The Paris Agreement on global warming cleared an important hurdle Wednesday when several European countries added their ratifications, meaning that nations accounting for more than 55 percent of the world's carbon emissions were formally on board — the level required for the pact to go into effect.

Reached in December, the agreement aims to keep the global average temperature from rising more than 2 degrees Celsius above preindustrial levels — and ideally, to keep the increase under 1.5 degrees Celsius.

The swift ratification means the pact will go into effect much faster than many had thought — on Nov. 6, less than a year after the agreement was reached. The pace was propelled in no small part by international fears that a President Donald J. Trump would make good on his campaign promise to blow it all up.

Of course, Trump in the White House could hamstring U.S. efforts to throttle back its own emissions, but this step by foreign governments makes it much more difficult for him to carry out his pledge to renegotiate a deal that was, in fact, reached by nearly 200 countries.

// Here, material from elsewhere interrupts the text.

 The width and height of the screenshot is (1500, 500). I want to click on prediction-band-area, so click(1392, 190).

President Obama committed the U.S. to cut carbon emissions by 26 percent to 28 percent by 2025, but the agreement is nonbinding and Trump could renege. In fact, given Trump's support for fossil-fuel production in general and the coal industry in particular, a Trump administration likely would push emissions in the other direction.

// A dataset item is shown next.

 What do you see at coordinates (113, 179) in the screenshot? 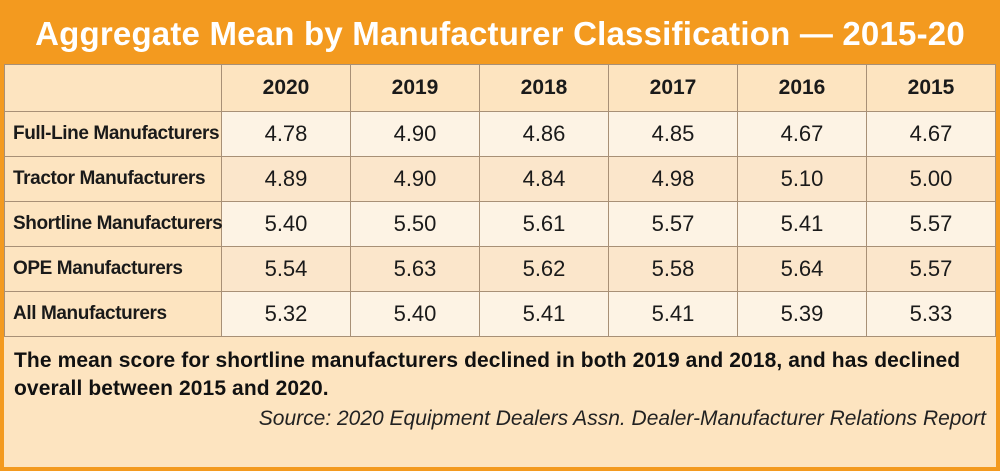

Democratic presidential nominee Hillary Clinton has given her full-throated endorsement to the pact and the science behind it, which means people serious about combating climate change have an easy decision to make come Election Day.

We're already seeing the kinds of environmental changes that global-warming experts have warned about — rising seas, stressed flora and fauna, more intense weather swings — and some leading scientists think the world already may be too far down the warming path to hold the increase to 1.5 degrees Celsius. Last year was the warmest on record, and 2016 is on pace to match or exceed that.

The warming caused primarily by burning fossil fuels has been a long time building, and it will take time to achieve meaningful curbs — particularly given the indefensible political hurdles engendered by science-denying Republicans in Congress and state governments.

President Obama could be right in saying history may judge the ratification of the Paris Agreement as "a turning point for our planet." But if meaningful reductions in carbon emissions don't follow, then history will judge this as the moment when the world acknowledged it had a problem, yet failed to fix it.